Mit dem Wechsel von Moutier zum Kanton Jura ist die jahrzehntelange Jurafrage gelöst.
Bald jurassisch: Die Kleinstadt Moutier im Berner Jura. (Archiv)
Bald jurassisch: Die Kleinstadt Moutier im Berner Jura. (Archiv) - sda - KEYSTONE/JEAN-CHRISTOPHE BOTT

Der Konflikt ist über hundert Jahre alt und geht auf den Wiener Kongress von 1815 zurück. Damals wurden sieben Bezirke des Bistums Basel dem Kanton Bern zugesprochen: Pruntrut, Delsberg, Freiberge, Moutier, Courtelary, Neuenstadt und Laufen. Bald einmal kommt es zu Spannungen. Die Jurassier sehen sich als sprachliche, kulturelle und konfessionelle Minderheit.

Auch wirtschaftlich und verkehrstechnisch erhalten sie von Bern nur wenig Aufmerksamkeit. 1947 bricht der Konflikt offen aus, als der bernische Grosse Rat dem jurassischen SP-Regierungsrat Georges Moeckli die Baudirektion verweigert. Nach mehreren Plebisziten billigt das Schweizer Volk 1978 die Bildung des neuen Kantons Jura.

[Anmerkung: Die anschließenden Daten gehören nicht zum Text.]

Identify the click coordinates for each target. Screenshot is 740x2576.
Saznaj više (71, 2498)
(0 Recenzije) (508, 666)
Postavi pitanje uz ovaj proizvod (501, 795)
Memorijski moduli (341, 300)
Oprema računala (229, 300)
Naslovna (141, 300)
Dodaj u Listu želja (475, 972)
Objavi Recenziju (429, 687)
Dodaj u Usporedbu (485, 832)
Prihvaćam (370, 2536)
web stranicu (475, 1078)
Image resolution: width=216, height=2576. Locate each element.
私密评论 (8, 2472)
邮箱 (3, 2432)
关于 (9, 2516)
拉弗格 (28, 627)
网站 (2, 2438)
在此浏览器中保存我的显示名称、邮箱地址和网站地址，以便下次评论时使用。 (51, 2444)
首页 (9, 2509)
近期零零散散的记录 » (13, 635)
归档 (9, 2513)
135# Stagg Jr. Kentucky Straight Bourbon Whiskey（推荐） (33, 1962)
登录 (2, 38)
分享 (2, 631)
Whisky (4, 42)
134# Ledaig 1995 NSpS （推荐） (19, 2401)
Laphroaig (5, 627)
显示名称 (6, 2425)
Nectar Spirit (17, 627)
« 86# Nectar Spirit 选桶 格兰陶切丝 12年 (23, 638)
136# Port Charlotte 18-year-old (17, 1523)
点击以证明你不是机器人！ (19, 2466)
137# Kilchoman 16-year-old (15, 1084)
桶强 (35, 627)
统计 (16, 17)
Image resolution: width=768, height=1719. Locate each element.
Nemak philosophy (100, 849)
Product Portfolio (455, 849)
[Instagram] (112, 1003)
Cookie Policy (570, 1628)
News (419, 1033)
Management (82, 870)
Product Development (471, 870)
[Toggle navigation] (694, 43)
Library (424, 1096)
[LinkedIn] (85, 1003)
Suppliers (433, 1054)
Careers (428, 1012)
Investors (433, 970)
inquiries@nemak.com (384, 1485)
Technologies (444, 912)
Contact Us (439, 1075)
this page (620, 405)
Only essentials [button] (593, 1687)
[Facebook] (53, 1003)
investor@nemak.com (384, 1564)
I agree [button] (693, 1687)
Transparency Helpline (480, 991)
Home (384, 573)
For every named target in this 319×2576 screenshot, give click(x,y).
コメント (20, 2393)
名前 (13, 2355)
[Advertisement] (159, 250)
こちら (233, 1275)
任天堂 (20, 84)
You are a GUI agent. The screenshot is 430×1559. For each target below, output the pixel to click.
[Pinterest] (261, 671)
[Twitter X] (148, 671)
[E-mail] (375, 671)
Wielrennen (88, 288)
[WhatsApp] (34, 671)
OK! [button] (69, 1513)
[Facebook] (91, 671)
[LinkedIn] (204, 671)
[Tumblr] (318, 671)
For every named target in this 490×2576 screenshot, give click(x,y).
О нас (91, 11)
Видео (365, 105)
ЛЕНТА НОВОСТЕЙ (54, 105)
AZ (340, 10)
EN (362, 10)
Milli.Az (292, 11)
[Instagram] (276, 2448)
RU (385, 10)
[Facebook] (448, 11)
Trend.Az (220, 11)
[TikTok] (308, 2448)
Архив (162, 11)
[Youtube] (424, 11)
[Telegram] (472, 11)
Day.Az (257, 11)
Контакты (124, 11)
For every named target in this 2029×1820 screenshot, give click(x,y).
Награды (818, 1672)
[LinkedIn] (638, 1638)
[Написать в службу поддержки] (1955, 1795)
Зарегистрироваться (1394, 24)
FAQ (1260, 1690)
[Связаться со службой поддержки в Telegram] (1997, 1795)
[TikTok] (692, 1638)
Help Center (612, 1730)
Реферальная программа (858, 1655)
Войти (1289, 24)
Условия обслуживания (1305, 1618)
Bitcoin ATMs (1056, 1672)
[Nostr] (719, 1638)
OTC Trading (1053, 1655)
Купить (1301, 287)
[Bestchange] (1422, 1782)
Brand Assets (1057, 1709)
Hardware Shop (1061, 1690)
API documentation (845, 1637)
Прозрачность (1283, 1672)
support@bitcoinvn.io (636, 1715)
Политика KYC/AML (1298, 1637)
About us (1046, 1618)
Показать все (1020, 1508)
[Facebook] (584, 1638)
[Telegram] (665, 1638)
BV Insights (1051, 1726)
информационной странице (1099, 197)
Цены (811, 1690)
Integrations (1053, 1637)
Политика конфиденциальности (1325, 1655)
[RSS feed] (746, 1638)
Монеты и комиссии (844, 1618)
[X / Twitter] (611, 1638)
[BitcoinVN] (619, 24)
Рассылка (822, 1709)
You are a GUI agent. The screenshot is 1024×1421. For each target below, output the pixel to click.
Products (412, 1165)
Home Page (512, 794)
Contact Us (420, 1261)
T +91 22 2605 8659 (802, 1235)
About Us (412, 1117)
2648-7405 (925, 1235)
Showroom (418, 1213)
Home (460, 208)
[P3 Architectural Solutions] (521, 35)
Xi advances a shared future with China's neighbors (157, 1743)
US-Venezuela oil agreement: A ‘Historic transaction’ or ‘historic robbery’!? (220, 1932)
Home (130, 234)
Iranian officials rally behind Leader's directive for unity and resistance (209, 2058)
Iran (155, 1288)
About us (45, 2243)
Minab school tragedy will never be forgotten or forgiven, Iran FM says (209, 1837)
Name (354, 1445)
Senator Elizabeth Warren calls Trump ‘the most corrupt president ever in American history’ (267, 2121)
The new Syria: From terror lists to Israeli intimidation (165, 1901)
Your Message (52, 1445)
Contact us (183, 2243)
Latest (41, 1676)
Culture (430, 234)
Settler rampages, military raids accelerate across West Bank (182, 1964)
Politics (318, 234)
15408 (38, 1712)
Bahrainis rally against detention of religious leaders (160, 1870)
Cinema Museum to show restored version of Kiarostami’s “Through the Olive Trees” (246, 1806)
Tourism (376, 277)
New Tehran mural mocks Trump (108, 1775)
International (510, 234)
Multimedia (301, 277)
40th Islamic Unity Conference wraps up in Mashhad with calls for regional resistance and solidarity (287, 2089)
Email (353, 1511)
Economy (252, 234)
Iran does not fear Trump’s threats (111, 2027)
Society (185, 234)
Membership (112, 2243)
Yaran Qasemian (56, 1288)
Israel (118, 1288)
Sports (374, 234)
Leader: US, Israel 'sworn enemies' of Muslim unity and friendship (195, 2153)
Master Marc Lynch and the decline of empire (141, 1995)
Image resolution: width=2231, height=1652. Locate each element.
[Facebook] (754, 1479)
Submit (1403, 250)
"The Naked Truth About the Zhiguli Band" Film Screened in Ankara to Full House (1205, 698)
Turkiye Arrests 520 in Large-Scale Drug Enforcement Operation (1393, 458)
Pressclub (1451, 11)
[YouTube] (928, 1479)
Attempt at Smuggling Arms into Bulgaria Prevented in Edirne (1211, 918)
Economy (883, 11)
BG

Dieser besteht aus den nördlichen Bezirken; die südlichen verbleiben bei Bern. Doch mit dem neuen Kanton ist die Jurafrage noch immer nicht ganz gelöst. Separatisten kämpfen für eine Wiedervereinigung der südlichen Bezirke mit dem neuen Kanton.

Gewalttätige Auseinandersetzungen in den 1980ern

In den 1980er-Jahren flammten gewalttätige Aktionen erneut auf. 2002 schaffte der Kanton Bern ein Sonderstatut, das dem Berner Jura eine beschränkte Autonomie gewährte.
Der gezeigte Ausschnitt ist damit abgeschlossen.